Inhibition of the intracellular domain of Notch1 results in vascular endothelial cell dysfunction in sepsis.

Abstract

Notch signaling is critical for regulating the function of vascular endothelial cells (ECs). However, the effect of the intracellular domain of Notch1 (NICD) on EC injury in sepsis remains unclear. We established a cell model of vascular endothelial dysfunction and induced sepsis in a mouse model via lipopolysaccharide (LPS) injection and cecal ligation and puncture (CLP). Endothelial barrier function and expression of endothelial-related proteins were determined using CCK-8, permeability, flow cytometry, immunoblot, and immunoprecipitation assays. The effect of NICD inhibition or activation on endothelial barrier function was evaluated in vitro. Melatonin was used for NICD activation in sepsis mice. The survival rate, Evans blue dye of organs, vessel relaxation assay, immunohistochemistry, ELISA, immunoblot were used to explore the specific role of melatonin for sepsis induced vascular dysfunction in vivo.

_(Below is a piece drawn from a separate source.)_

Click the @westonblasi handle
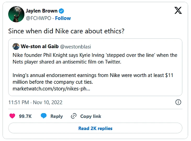The width and height of the screenshot is (191, 141). tap(76, 47)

We found that LPS, interleukin 6, and serum collected from septic children could inhibit the expression of NICD and its downstream regulator Hes1, which impaired endothelial barrier function and led to EC apoptosis through the AKT pathway. Mechanistically, LPS decreased the stability of NICD by inhibiting the expression of a deubiquitylating enzyme, ubiquitin-specific proteases 8 (USP8). Melatonin, however, upregulated USP8 expression, thus maintaining the stability of NICD and Notch signaling, which ultimately reduced EC injury in our sepsis model and elevated the survival rate of septic mice. We found a previously uncharacterized role of Notch1 in mediating vascular permeability during sepsis, and we showed that inhibition of NICD resulted in vascular EC dysfunction in sepsis, which was reversed by melatonin. Thus, the Notch1 signaling pathway is a potential target for the treatment of sepsis.